FOOD LABELS (H 2205/S 1390)

By Bob Katzen

The Committee on Public Health held a hearing on proposals that would standardize the date labels on food products sold in the Bay State by establishing two kinds of date labels to mitigate widespread consumer confusion and reduce food waste.

The “Quality Date” label would indicate the date on which the quality of the food product may begin to deteriorate but it is still acceptable for consumption. The “Safety Date” label would apply to certain high-risk food products, signifying the point at which under any storage conditions, consumption of the food may pose a safety risk.

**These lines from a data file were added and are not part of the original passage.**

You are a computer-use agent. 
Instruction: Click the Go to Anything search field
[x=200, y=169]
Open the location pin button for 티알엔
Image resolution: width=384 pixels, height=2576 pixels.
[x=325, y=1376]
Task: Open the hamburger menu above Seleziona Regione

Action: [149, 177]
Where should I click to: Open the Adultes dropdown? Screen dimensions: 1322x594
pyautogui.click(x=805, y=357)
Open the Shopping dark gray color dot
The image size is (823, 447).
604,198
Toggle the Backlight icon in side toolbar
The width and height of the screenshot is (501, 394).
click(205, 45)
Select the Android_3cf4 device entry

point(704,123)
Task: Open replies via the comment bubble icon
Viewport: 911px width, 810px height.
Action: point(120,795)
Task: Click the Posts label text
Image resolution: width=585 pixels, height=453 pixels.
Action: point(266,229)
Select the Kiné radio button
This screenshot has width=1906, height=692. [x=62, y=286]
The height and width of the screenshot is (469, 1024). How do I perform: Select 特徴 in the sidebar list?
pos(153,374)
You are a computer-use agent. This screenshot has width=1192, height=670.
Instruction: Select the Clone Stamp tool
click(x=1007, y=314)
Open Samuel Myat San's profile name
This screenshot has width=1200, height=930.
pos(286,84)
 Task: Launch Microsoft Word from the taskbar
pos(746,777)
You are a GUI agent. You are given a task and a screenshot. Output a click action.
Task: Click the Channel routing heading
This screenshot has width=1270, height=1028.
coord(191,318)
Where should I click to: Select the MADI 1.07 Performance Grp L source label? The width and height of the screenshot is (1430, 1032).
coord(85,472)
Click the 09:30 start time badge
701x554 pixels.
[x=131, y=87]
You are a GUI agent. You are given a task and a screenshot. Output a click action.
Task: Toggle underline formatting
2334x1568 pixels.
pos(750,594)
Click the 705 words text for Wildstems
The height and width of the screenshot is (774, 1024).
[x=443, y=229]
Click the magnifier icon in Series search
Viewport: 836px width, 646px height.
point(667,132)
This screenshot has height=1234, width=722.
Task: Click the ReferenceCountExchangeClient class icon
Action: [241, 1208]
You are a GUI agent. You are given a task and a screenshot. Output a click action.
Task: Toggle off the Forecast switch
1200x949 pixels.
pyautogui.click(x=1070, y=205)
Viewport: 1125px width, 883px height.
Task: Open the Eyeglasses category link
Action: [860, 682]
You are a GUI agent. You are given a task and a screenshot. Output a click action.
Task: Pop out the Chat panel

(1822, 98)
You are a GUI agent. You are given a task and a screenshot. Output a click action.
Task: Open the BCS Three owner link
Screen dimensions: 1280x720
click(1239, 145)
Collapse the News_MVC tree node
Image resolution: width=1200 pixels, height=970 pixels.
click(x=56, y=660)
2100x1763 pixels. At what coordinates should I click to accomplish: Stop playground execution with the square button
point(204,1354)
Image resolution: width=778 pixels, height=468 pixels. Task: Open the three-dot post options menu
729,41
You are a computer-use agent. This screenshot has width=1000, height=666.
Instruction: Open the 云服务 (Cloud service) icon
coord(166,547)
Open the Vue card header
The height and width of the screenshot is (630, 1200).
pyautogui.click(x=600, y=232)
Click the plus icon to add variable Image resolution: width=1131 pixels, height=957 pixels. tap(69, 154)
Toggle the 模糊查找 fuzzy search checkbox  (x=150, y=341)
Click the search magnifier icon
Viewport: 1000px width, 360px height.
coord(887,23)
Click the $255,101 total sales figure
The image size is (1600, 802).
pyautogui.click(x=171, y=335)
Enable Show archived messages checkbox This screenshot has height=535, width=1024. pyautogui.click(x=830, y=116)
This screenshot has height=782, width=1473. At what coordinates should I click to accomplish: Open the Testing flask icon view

“Food waste is an enormous problem in the United States, with an estimated 30 to 40 percent of our food supply – about 400 pounds per year per American – trucked to landfills according to the USDA,” said sponsor of the Senate version of the bill Sen. Edward Kennedy (D-Lowell). “This, despite the fact that many residents continue to struggle with hunger. The current voluntary labeling standard is confusing and bills at the federal level to create a standard labeling practice have stalled. This bill creates uniformity in labeling to make it less confusing, in an effort to reduce food waste. These changes to create a standardized food labeling system will eliminate consumer confusion and reduce food waste, which in part will help to reduce hunger as well as benefit retailers and the environment.”

“In my role as a co-founder and co-chair of the Food System Caucus, reducing food insecurity and food waste are two important priorities,” said Rep. Hannah Kane (R-Shrewsbury) who sponsored the House version. “This legislation addresses both by providing standardized language that differentiates clearly what food is still safe to eat and donate, versus what food is not.”